In the vibration process of the first vibration diaphragm 8 and the second vibration diaphragm 9, when the first piezoelectric ceramic piece 6 and the second piezoelectric ceramic piece 7 move away from each other, the volume of a gap space between the first vibration diaphragm 8 and the second vibration diaphragm 9 is increased, so that the pressure in the gap space is reduced, at this time, the air inlet valve 10 is pushed open under the pressure difference, the air outlet valve 11 is in a closed state under the pressure difference, and air directly enters the gap space between the first vibration diaphragm 8 and the second vibration diaphragm 9 through the air inlet nozzle 4.

Next, with the continuous vibration of the first vibration diaphragm 8 and the second vibration diaphragm 9, the first piezoelectric ceramic piece 6 and the second piezoelectric ceramic piece 7 will move close to each other, so that the volume of the gap space between the first vibration diaphragm 8 and the second vibration diaphragm 9 is reduced, and the pressure in the gap space is increased, at this time, the air inlet valve 10 is in a closed state under the pressure difference, and meanwhile, the air outlet valve 11 is pushed open under the pressure difference, and the air in the gap space will be extruded into the air outlet pipe 5, and finally is injected into the cover body 1 through the air outlet pipe opening of the air outlet pipe 5, so that the airflow flow inside the energy-gathering cover is increased, an acceleration effect is generated on the airflow, and the boundary layer airflow on the inner surface of the energy-gathering cover is disturbed, so that the capability of the airflow is improved to do work, and finally the wind energy utilization.

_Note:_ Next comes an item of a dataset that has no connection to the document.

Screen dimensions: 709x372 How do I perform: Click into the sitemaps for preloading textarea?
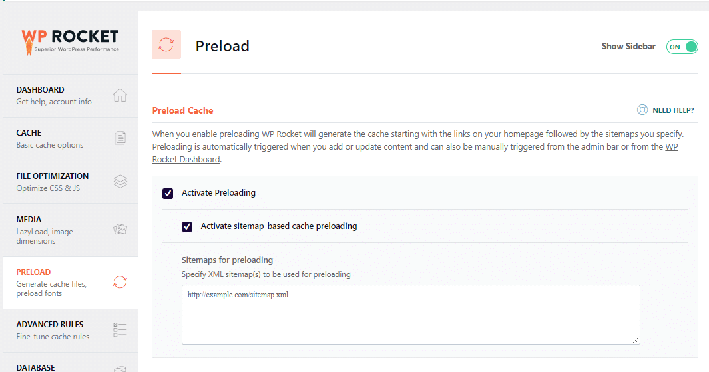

Selecting a blade airfoil as a symmetrical airfoil NACA0018 by searching an airfoil handbook, manufacturing two groups of blades according to the selected airfoil, wherein the number of the blades in each group is four, the blades are all of a wood structure, the chord length of each blade is 30mm, and the span length of each blade is 135 mm; the first set of blades is fitted with a conventional configuration of the shaped charge shroud and the second set of blades is fitted with the shaped charge shroud of the present invention.

After the preparation work is finished, the wind turbine provided with the energy-gathering cover of the traditional structure is tested, then the wind turbine provided with the energy-gathering cover is tested, and under the condition that the external wind speed is the same, the wind energy utilization rate of the wind turbine provided with the energy-gathering cover is integrally improved by about 5%.